Noting that it awaits the outcome of the Williams Review , which will examine the franchise system, FirstGroup added: “Any future commitments to UK rail will need to have an appropriate balance of potential risks and rewards for our shareholders.”
Chief executive Matthew Gregory declared that a more streamlined portfolio leading with First Student and First Transit is the “most appropriate means for us to deliver enhanced sustainable value for all our shareholders”.
But the plans were met with a hostile response from Coast Capital, which has accused the current leadership of presiding over a “track record of value destruction and under-performance”.
The investor is demanding an extraordinary general meeting of FirstGroup to call on shareholders to remove six of the current eleven directors, including Mr Gregory and chairman Wolfhart Hauser. It wants to replace them with seven of its nominees, whom it says have the necessary transport and turnaround expertise to revive the company’s fortunes. These include the former Arriva chief executive David Martin and ex-UK transport minister Steve Norris.

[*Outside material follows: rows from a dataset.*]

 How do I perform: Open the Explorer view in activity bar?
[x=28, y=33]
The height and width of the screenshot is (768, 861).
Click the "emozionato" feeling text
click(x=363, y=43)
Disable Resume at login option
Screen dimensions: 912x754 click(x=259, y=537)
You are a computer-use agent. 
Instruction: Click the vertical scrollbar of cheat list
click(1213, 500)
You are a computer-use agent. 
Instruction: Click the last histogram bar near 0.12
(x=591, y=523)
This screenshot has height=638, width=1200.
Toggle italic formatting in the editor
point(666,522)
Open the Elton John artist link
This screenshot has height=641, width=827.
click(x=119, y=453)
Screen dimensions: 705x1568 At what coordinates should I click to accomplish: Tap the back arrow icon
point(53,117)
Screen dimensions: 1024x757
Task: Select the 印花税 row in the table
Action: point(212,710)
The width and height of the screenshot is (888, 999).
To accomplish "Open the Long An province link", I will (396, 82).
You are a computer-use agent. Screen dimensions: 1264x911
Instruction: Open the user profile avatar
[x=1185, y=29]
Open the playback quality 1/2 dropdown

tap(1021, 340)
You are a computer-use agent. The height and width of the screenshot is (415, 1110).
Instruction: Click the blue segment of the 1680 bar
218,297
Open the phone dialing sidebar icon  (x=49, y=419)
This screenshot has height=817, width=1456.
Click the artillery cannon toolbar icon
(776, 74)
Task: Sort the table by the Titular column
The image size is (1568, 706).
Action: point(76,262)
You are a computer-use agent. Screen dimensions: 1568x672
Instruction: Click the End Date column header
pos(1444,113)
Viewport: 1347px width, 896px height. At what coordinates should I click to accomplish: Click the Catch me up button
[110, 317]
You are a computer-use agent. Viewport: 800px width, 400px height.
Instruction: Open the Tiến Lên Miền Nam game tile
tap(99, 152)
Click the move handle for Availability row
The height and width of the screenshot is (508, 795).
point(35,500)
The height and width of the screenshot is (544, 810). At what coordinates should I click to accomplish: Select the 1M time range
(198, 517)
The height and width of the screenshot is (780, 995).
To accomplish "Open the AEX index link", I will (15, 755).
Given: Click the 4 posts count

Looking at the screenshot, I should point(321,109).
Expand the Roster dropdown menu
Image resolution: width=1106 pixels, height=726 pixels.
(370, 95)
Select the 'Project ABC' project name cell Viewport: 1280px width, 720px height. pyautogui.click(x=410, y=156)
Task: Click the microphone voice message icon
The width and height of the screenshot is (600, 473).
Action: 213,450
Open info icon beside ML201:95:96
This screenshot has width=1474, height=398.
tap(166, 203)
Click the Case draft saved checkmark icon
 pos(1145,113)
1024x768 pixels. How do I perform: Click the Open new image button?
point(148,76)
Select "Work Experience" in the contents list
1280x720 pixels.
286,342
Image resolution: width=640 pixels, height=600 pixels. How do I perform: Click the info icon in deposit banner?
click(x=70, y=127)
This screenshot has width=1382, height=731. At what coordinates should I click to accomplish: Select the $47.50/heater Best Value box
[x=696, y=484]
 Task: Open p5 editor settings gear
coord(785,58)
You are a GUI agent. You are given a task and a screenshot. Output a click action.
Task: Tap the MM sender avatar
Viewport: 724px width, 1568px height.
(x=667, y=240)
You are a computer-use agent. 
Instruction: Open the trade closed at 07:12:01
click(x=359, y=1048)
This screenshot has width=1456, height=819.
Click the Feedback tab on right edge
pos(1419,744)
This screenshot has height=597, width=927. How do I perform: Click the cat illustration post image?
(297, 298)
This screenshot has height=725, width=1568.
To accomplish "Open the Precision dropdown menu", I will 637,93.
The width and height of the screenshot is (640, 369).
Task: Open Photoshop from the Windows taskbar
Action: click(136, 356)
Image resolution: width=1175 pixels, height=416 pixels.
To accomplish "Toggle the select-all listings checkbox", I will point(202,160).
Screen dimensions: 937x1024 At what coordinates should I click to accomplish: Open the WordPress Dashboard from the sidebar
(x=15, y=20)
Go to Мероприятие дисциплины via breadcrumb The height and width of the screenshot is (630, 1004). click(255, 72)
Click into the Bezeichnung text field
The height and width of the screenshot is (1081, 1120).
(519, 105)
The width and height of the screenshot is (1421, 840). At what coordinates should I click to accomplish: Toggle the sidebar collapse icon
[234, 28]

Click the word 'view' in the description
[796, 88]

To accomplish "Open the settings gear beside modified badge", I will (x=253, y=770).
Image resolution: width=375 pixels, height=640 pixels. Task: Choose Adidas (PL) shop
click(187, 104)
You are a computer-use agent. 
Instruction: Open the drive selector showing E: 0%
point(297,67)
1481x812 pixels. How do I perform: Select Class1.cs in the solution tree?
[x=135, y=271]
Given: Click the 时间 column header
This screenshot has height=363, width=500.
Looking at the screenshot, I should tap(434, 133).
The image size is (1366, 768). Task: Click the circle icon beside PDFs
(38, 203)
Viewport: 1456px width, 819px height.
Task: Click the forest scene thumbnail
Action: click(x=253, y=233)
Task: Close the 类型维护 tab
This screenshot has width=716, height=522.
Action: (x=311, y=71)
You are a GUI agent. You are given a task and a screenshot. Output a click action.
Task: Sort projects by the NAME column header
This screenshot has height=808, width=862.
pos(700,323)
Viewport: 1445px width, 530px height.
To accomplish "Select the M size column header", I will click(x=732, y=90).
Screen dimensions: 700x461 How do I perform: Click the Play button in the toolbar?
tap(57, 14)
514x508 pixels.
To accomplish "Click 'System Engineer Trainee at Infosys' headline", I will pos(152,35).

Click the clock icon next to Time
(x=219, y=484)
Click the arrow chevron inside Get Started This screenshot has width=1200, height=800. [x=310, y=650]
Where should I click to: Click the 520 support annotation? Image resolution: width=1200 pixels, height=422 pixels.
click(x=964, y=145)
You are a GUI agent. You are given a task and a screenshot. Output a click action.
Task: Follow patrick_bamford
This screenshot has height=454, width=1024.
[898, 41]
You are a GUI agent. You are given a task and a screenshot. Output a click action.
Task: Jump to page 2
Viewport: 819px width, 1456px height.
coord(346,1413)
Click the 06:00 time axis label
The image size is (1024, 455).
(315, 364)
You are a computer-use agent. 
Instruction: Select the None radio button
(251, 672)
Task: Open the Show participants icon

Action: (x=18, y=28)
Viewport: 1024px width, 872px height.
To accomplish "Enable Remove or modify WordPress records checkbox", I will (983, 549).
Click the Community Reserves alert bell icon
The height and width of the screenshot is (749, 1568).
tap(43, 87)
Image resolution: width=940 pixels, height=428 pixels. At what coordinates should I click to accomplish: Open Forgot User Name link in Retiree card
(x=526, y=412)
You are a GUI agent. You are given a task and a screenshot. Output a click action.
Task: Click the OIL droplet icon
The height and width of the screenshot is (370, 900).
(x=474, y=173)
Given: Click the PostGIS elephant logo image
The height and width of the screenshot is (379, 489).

Asked to comment on the new FirstGroup strategy, Coast Capital partner Chad Tappendorf said the investor was a “bit confused” by the plans. He questioned the logic of holding a “fire sale” of assets and pulling back from UK rail franchise bids, while maintaining “two crown jewel assets in the US in a UK holdco structure”.
“Furthermore, I don’t think that the current board can be entrusted to properly dispose of these assets and create the right value for shareholders,” he added. “At the end of the day you still need proper board members that have relevant transportation, turnaround and governance experience.”
Mr Gregory dismissed Coast’s plans as “inconsistent, ill-thought-out and riddled with errors”.
Shares closed up 4p, or 3.6%, at 114.4p.